Research Data

C4DM has produced several hundred refereed research publications in the last decade, but only a small number of associated data sets have been published. A combination of reasons could be cited for this, including failure to understand the benefits of data publishing, the lack of suitable infrastructure for managing and preserving research data, and the lack of impetus from main funding bodies (EPSRC and EU) and journals, who do not require data publication. Growing awareness of the principles of Reproducible Research applied to digital music research have led to isolated examples of publishing research data, such as the automatic chord transcriptions at, however this is the exception rather than the rule.

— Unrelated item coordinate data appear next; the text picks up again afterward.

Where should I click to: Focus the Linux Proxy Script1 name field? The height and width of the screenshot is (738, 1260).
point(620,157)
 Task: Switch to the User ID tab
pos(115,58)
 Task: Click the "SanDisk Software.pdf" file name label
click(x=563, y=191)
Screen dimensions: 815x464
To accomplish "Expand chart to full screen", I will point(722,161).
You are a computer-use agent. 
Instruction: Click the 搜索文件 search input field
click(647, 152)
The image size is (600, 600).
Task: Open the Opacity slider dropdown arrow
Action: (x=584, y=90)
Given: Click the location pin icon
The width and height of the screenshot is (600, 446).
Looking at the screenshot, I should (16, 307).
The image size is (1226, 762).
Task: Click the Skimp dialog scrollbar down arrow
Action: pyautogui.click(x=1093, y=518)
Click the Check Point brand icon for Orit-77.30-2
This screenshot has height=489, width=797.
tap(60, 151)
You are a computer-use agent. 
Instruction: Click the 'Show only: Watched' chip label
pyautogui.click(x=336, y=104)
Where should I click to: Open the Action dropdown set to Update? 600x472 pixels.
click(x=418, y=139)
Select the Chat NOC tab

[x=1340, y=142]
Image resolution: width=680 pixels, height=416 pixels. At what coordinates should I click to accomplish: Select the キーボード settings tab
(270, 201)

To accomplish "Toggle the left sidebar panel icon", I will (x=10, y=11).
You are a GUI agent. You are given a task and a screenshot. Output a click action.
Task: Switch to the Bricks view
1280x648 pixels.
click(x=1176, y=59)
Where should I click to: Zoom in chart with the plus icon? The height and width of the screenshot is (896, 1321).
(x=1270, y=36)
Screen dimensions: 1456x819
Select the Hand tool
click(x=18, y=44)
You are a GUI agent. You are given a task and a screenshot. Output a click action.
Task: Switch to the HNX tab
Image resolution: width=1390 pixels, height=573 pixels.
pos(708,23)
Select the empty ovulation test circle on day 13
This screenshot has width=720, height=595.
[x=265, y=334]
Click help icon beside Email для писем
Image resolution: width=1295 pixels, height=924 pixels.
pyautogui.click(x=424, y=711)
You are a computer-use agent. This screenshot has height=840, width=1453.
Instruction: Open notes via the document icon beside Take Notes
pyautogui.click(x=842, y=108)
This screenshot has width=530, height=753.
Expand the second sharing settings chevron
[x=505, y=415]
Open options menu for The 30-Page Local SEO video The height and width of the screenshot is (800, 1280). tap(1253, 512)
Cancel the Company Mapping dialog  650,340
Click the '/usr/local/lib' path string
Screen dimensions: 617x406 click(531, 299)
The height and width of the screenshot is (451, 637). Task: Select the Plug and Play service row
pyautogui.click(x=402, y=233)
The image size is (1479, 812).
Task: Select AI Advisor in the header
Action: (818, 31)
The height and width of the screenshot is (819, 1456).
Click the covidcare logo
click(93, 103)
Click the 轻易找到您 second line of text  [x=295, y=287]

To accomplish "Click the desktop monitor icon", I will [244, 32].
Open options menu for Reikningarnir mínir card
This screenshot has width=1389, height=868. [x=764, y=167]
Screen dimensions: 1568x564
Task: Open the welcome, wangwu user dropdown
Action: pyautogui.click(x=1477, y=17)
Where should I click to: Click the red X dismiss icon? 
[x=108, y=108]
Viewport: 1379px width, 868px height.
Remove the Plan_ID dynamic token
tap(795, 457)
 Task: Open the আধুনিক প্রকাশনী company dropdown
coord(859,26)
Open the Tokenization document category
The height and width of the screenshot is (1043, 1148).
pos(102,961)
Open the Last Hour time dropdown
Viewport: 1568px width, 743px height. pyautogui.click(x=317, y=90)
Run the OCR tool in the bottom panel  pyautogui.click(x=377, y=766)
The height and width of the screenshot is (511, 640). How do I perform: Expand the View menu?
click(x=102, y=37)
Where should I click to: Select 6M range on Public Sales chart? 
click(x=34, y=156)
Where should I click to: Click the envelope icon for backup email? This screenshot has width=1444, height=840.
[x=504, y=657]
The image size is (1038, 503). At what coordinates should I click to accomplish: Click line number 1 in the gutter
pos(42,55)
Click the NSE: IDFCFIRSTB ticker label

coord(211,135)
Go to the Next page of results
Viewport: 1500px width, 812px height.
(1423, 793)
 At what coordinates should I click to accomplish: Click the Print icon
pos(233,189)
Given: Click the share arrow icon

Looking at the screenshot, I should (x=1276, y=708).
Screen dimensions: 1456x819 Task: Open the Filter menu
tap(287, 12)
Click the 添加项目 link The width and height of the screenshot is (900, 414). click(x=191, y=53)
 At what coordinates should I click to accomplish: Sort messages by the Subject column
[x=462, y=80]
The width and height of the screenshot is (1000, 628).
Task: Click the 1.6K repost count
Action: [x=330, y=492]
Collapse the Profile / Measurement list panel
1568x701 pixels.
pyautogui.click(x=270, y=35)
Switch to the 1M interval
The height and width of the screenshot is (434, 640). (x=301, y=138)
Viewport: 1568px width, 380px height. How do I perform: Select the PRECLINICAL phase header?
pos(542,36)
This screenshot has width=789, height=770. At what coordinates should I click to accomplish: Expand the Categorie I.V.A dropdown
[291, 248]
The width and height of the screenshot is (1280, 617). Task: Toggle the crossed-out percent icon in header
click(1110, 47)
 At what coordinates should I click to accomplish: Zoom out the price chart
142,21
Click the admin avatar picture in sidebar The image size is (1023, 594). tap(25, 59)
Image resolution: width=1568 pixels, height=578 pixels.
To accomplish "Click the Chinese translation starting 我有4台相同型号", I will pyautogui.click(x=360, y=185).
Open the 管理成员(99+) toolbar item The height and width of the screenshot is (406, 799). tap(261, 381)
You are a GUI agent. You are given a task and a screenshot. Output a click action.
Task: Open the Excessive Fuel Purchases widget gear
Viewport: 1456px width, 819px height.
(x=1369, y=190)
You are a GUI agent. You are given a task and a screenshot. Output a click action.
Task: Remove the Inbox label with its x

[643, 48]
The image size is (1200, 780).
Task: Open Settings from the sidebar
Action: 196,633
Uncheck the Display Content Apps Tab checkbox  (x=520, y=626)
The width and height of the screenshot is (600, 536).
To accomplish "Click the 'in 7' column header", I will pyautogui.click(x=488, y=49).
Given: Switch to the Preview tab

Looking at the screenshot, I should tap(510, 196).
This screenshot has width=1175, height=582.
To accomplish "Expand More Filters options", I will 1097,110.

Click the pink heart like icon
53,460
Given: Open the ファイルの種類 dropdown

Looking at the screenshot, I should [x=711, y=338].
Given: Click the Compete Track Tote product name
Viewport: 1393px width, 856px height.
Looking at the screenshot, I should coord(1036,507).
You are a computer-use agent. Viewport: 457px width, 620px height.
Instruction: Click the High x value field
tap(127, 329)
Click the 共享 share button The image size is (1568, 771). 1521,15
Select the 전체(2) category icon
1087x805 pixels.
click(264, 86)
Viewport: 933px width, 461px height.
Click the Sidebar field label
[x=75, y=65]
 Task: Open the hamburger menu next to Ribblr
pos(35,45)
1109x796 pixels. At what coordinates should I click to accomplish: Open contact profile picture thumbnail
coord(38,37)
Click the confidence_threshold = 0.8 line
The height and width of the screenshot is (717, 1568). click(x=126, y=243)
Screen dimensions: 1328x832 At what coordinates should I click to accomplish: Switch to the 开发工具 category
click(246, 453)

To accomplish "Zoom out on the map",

Output from automatic feature extraction algorithms is usually summarised for paper publications as a set of statistics describing the extent to which the output concurs with a set of manual annotations. This is a useful measure of progress in algorithm development, and is used for example in the MIREX series of international evaluations of music information retrieval algorithms ( Such statistics do not, however, tell the whole story: they fail to inform readers about which musical examples were analysed successfully, and which examples the algorithm failed on. Characterisation of successes and failures is necessary in order to gain insight about how systems can be improved. Further, a difference in mean performance of two different algorithms is less revealing than a piecewise comparison of algorithm performance, from the viewpoint of both informal and formal statistical analysis. Other reasons for data publication are to allow verification of published results and testing of reimplementations of published algorithms. Finally, algorithm outputs are needed by researchers who wish to assess others’ work using different criteria or metrics than those appearing in their publications.